British Computer Society's coat of arms 

 

British Computer Society
Natural Language Translation Specialist Group

Web-site: http://www.bcs.org.uk/siggroup/sg37.htm

Machine Translation Review
Issue No. 11, December 2000 - pages 21-25
ISSN 1358-8346

This page URL: http://www.bcs.org.uk/siggroup/nalatran/mtreview/mtr-11/mtr-11-9.htm
Size: 7 A4 pages when printed

 
interNOSTRUM: A Spanish-Catalan Machine Translation System

by Raül Canals, Anna Esteve, Alicia Garrido, M. Isabel Guardiola, Amaia Iturraspe-Bellver, Sandra Montserrat, Pedro Pérez-Antón, Sergio Ortiz, Hermínia Pastor and Mikel L. Forcada, all of the Departament de Llenguatges i Sistemes Informàtics, Universitat d'Alacant, E-03071 Alacant, Spain. E-mail: mlf@dlsi.ua.es

 

Abstract

This paper describes interNOSTRUM, a Spanish-Catalan machine translation system currently under development that achieves great speed through the use of finite-state technologies and a reasonable accuracy for this pair of closely-related languages by using a classical low-level approach which could be described as an advanced morphological transfer strategy.

Keywords: Spanish, Catalan, machine translation, finite-state.

 
1 Introduction

This paper describes a Spanish-Catalan machine translation system, interNOSTRUM. The main reason for the demand of translations from Spanish (the official language of Spain) into Catalan is the impulse toward 'linguistic normalization' in the Catalan-speaking regions (ten million inhabitants and about six million speakers) where Catalan was receding and where the language is now co-official. Catalan and Spanish are two closely-related romance languages with a rather limited syntactical divergence. The interNOSTRUM system is currently under development and a prototype has just started to serve the Universitat d'Alacant, a medium-sized university, and the Caja de Ahorros del Mediterráneo, one of the largest savings banks in Spain. These two institutions started and currently fund this three-year project (1999-2001), which has a staff of two linguists and three computer engineers.

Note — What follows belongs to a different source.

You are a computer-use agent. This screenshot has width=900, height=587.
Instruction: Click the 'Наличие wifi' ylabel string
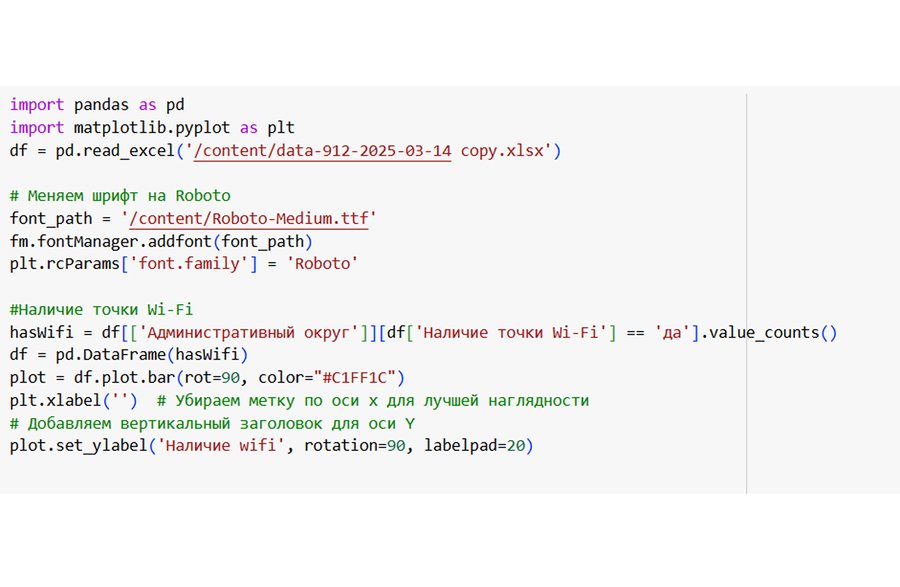coord(222,445)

Even though translation accuracy and vocabulary coverage can still be much improved, the speed of the system (thousands of words per second or millions of words per day on a 1999-model desktop machine acting as an Internet server) has prompted its use as a system to obtain instantaneous rough translations that are relatively easy to turn into publishable documents. These speeds are achieved through the use of finite-state technolog (Roches and Schabes 1997) in most of its modules.

 
2 Current prototype and future versions

As has been said, even though interNOSTRUM is not a finished product yet, it can nevertheless be used to obtain instantaneous rough translations ready for post-edition. Indeed, two of the basic objectives of our project have been, first, to generate an operational version of interNOSTRUM as soon as possible (launched November 1999) and, second, to make the latest stable version available as soon as it is ready. These are the main reasons for its current configuration as a single Internet server.

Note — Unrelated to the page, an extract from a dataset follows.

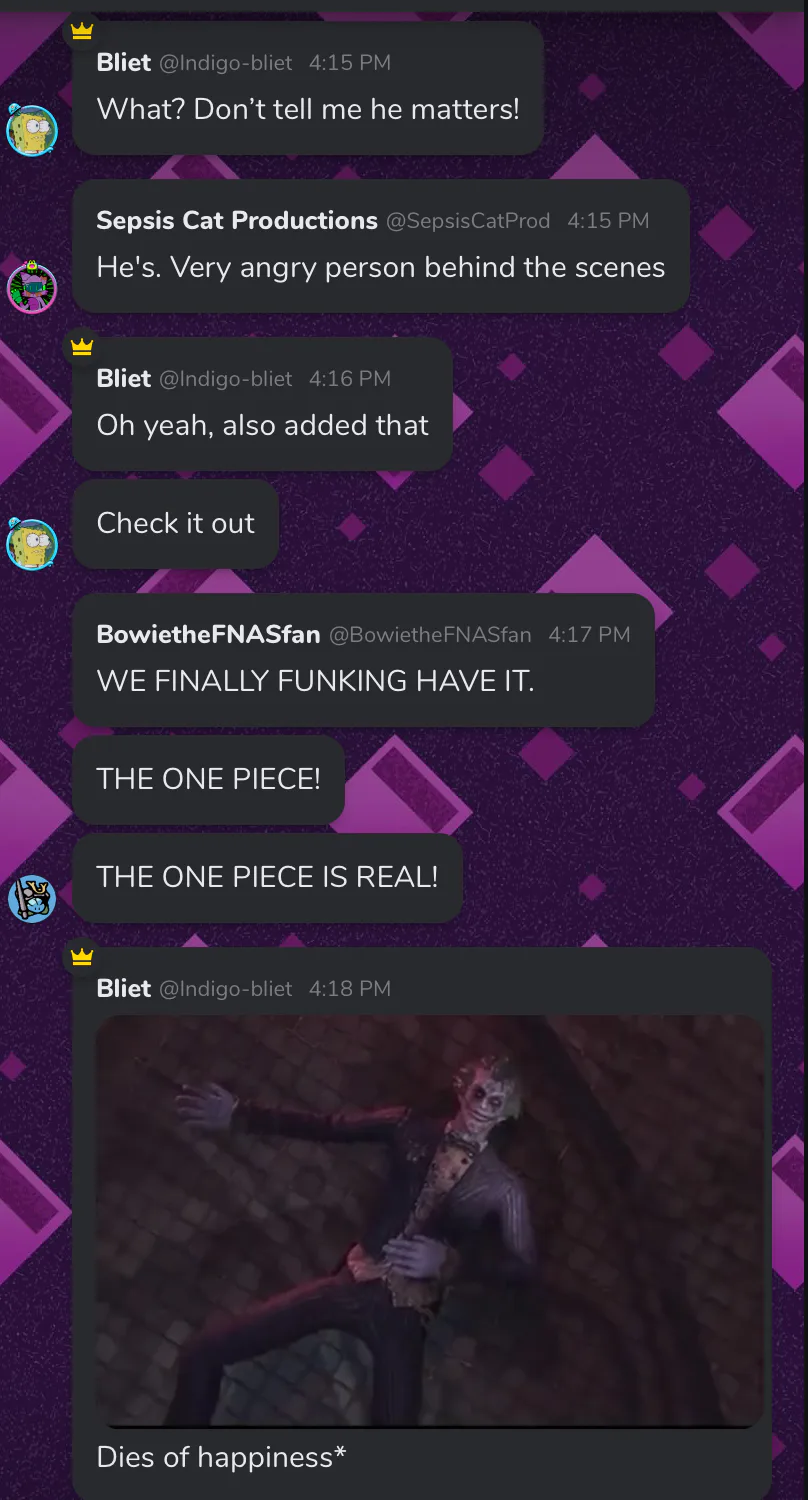Image resolution: width=808 pixels, height=1500 pixels.
Task: Open Sepsis Cat Productions' avatar
Action: coord(32,288)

Currently, interNOSTRUM only translates unformatted ANSI or ASCII texts from Castillian Spanish to the central or Barcelona variety of Catalan (the version generating a València variety and a Balearic Island variety will be ready by the end of the project), but both an RTF (Microsoft's Rich Text Format) and an HTML (HyperText Markup Language) versions are about to be launched. We expect to release the inverse (Catalan-Spanish) translator by November 2000.

 
2.1 Platform interNOSTRUM currently runs on Linux and may be accessed through an Internet server ( http://www.internostrum.com or http://www.torsimany.ua.es ). It consists of 6 modules that run in parallel and communicate through text channels. Each module is automatically generated from the corresponding linguistic data using compilers written with the aid of yacc and lex, which are standard in Unix environments. The current speed of the system is in the order of 1,000 wps (words per second) on a standard 1999 desktop PC (a 400 MHz Pentium PC).

 
2.2 Machine translation strategy

interNOSTRUM is a classical indirect machine translation system using an advanced morphological transfer strategy (similar to a transformer architecture; Bouillon and Clas 1993) or direct system (Arnold 1993) analogous similar to the one used in commercial PC-based machine translation systems. interNOSTRUM has six modules (see figure 1): two analysis modules (morphological analyser and part-of-speech tagger), two transfer modules (bilingual dictionary module and pattern processing module) and two generation modules (morphological generator and postgenerator). The six modules automatically generated from data (see table 1).

 
2.2.1 Modules based on finite-state technology

Four of the modules in interNOSTRUM, namely, the morphological analyser, the bilingual dictionary module, the morphological generator, and the postgenerator are based on finite-state transducers (FSTs) (Roche and Schabes 1997). This allows for processing speeds on the order of 10,000 words per second, which are practically independent of the size of the dictionaries. Another interesting feature of FST-based modules is that they may be made very compact using standard minimization techniques. FSTs read their input symbol by symbol; each time a symbol is read, they move to a new state, and write, also symbol by symbol, one or more output symbols.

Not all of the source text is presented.